#### Given passage:
● ● ● ●

As of 2016, Colombia’s peacebuilding process has involved the demilitarization and return to civilian life for a few thousand ex-combatants from the FARC-EP, the largest militant group involved in Colombia’s conflict. The psychosocial support of FARC-EP ex-combatants as they transition into civilian life is of critical importance for the success of Colombia’s peacebuilding process.
The consequence of not attending to the psychosocial side of ex-combatant's reintegration process is a major health risk for ex-combatants which can result in high medical costs and can mean a return to militancy for some ex-combatants, which would be a severe challenge to a stable and lasting peace in Colombia. One particular concern, is the development of anxiety, depression, or post-traumatic stress disorder (PTSD) in ex-combatants as a result of traumatic experiences resulting from extreme shock, violence, or physical or psychological pain. The exact prevalence of PTSD in Colombian ex-combatants has not yet been assessed but approximations fall between 37.4% and 57%.
This susceptibility to trauma and these psychosocial obstacles to reintegration demonstrate the importance of developing and evaluating novel psychosocial support mechanisms for Colombian ex-combatants. While the immediate need for psychosocial support in Colombia is with FARC-EP ex-combatants in the demilitarization process, the program we are developing here can provide an important psychosocial support mechanism for other Colombian militant groups that are expected demobilize in the near future.

● ● ● ●

#### Supplied material:
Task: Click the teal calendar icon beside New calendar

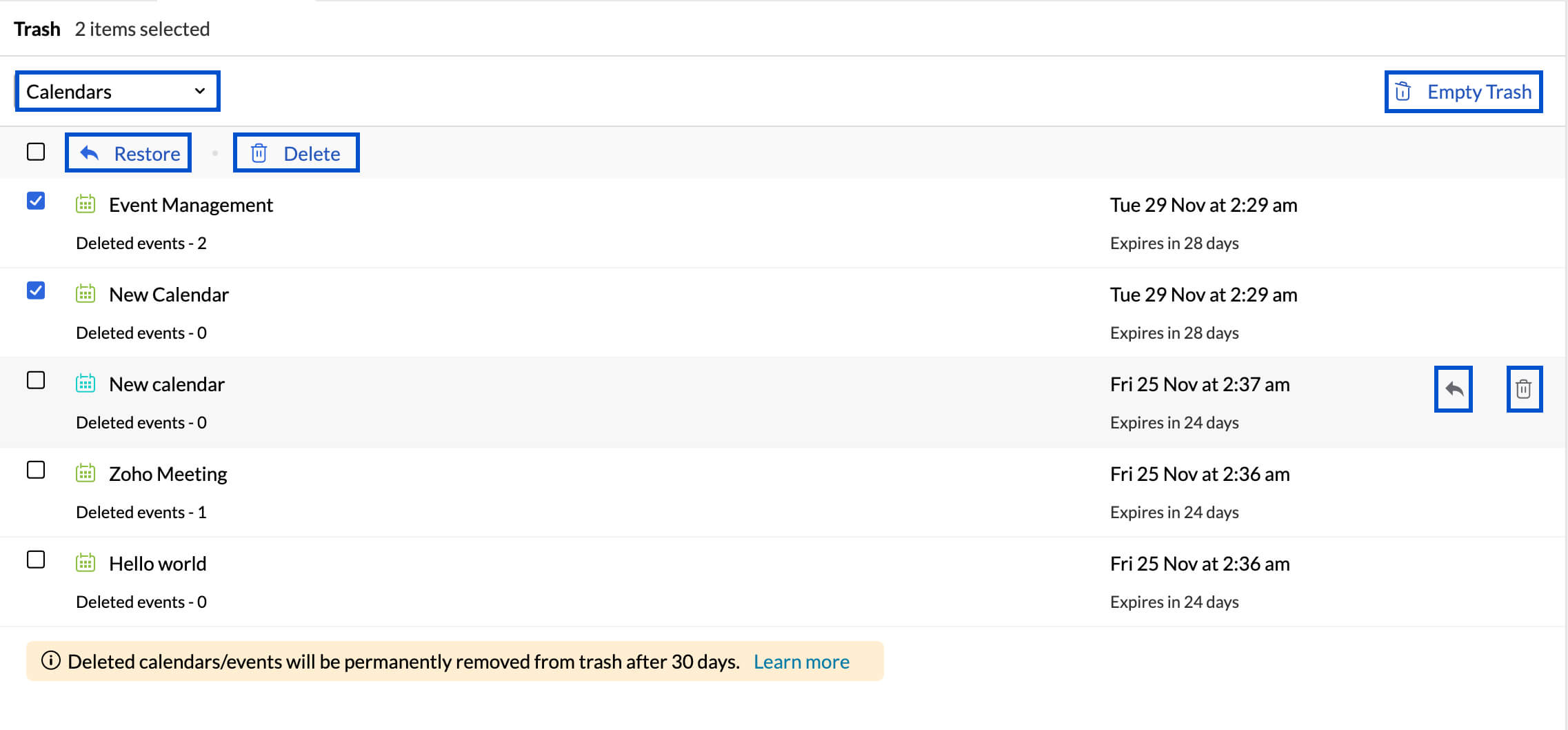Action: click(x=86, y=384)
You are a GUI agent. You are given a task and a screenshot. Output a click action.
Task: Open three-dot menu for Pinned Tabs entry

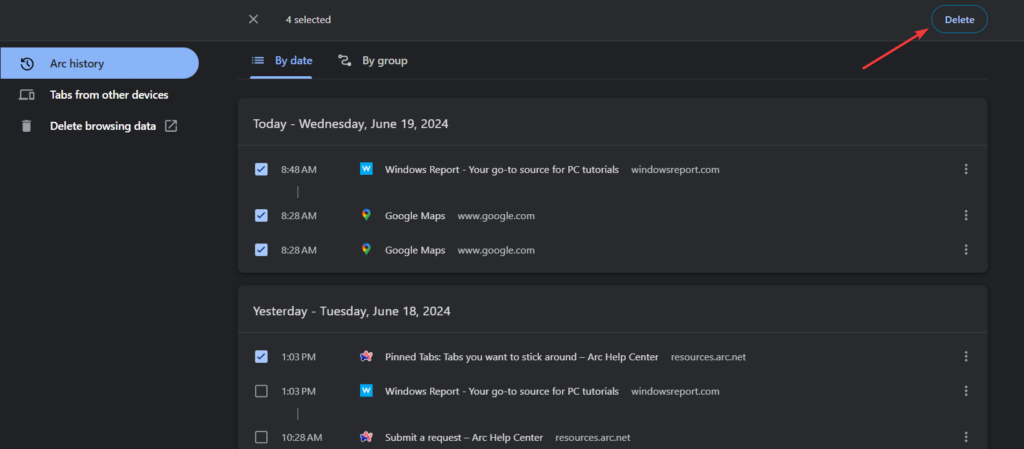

● ● ● ●

#### Study questions:
1 - Write out the passage on Colombian ex-combatants, starting with "As of 2016, Colombia’s" and going on through "Colombia’s peacebuilding process.".
2 - In the passage on Colombian ex-combatants, what range do the approximations of PTSD prevalence among Colombian ex-combatants fall within?
3 - Pick up the passage on Colombian ex-combatants after its last sentence and keep writing.

#### Results for each task:
1 -
As of 2016, Colombia’s peacebuilding process has involved the demilitarization and return to civilian life for a few thousand ex-combatants from the FARC-EP, the largest militant group involved in Colombia’s conflict. The psychosocial support of FARC-EP ex-combatants as they transition into civilian life is of critical importance for the success of Colombia’s peacebuilding process.

2 - Between 37.4% and 57%.

3 -
Our approach aims to supplement existing support mechanisms for ex-combatants by providing an immersive program that employs contemplative practices like meditation for promoting psychological well-being and resilience. Meditation-based programs have shown promise in helping with psychiatric conditions that ex-combatants are often at risk for like stress, chronic pain, substance abuse, depression, and anxiety. Though such a program has not been used in Colombia, researchers in the USA have been exploring how meditation training can improve cognitive capacities and build resilience in soldiers before and after combat as a strategy to mitigate mental health maladies. Our project provides an opportunity to adapt this work to global peacebuilding contexts.